Now I do not take delight in highlighting these grumbles, it is just that Gibson as gives us a sufficiently satisfying tale I wonder why he cannot iron out a few of the wrinkles to make it that much better still?
And then there is the way Gibson's works are presented. Here the author and publisher would greatly benefit from sitting down together with a nice strong cup of tea to sort this out. Both the pre-publication publicity and the novel's front piece paragraph on the author's works cite this and Final Days as 'stand-alone books'. Now let us be clear, there are 'stand-alone books' and there are 'stand-alone books'. Gibson seems to be writing primarily in two universes: one with faster-than-light (FTL) space craft (the 'Shoal' novels) and one without FTL craft but with portals (the 'Angel' or 'Portal' novels). As such his novels do not seem to be truly stand-alone. True, Gibson's 'Shoal trilogy' is a trilogy being one story told across three books and so is not 'stand-alone'. No problem. Yet Gibson's latest book, Marauder, billed as a stand-alone book is set in his Shoal universe. So it would, I gently venture to publisher and author, that it be better marketed as a Shoal stand-alone novel. Equally The Thousand Emperors would be more accurately billed as being an 'Angel' (or 'Portal') stand-alone novel set in the same universe as Final Days. This is much in the same way as Iain Banks has stand-alone 'Culture' novels or Reynolds has 'Revelation Space' stand-alone novels but connected through their 'Culture' and 'Revelation Space' setting.
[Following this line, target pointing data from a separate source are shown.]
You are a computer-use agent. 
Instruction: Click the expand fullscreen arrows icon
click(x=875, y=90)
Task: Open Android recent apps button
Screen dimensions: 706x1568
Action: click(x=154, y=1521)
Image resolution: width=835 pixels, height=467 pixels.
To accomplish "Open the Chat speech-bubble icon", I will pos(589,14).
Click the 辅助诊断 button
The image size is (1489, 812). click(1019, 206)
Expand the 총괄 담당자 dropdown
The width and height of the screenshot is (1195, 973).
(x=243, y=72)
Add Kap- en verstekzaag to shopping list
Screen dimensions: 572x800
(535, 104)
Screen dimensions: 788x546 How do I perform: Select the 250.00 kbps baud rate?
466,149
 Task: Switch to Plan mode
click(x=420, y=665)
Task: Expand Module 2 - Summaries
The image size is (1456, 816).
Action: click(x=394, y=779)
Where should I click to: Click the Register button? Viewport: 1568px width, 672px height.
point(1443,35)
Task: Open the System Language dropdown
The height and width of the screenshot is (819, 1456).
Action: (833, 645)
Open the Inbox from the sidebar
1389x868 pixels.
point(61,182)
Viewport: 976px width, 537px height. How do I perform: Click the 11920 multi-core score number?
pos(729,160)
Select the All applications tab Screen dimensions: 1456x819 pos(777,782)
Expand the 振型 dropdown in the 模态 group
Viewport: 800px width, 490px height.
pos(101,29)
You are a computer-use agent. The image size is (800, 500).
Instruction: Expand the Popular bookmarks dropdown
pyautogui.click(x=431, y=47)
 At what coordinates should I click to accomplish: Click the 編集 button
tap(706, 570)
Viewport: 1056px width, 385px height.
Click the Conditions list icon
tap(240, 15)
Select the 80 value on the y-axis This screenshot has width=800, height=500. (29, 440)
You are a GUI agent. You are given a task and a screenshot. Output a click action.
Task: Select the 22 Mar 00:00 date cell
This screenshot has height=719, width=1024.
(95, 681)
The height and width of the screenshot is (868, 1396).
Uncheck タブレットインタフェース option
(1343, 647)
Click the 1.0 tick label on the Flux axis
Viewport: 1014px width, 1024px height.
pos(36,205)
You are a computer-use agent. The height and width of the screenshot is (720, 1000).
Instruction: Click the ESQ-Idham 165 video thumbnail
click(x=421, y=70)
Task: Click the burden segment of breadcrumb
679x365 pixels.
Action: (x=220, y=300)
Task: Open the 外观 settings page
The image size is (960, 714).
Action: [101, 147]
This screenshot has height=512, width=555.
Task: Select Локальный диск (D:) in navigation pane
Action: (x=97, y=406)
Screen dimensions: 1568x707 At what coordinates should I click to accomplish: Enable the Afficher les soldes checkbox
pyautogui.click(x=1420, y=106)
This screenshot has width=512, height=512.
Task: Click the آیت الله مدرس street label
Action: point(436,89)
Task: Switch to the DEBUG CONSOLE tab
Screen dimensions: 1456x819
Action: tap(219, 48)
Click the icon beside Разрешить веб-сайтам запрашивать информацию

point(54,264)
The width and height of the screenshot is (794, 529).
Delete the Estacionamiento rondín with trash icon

Just a thought.
OK, please do not take my gripes too seriously because Gibson's space operas are good romp reads, but ironing out the wrinkles would make them that much better. Indeed in the course of the slightly extra word count needed to iron out the wrinkles we could lose word count by making things just a little simpler (ease off the complexities just a tad) and then we would have a far finer set of works: this author is not realising his full potential but has easily demonstrated that he is worth more.
I do hope that these comments reach the author and publisher because truly I really want to read more of Gibson's works, just that I do not want to occasionally shake my head when doing so.
One final problem, but a good one this time, is that so far Gibson's works have come out over a decade and memory dims over this time: well, this reader's memory tends to. However, the great news is that 2012/3 has seen his backlist reprinted and so you can get all his stories in one go and so easily see how the novels within each of his two separate universes fit together. This will be a genuine treat for all those who like high-octane space opera.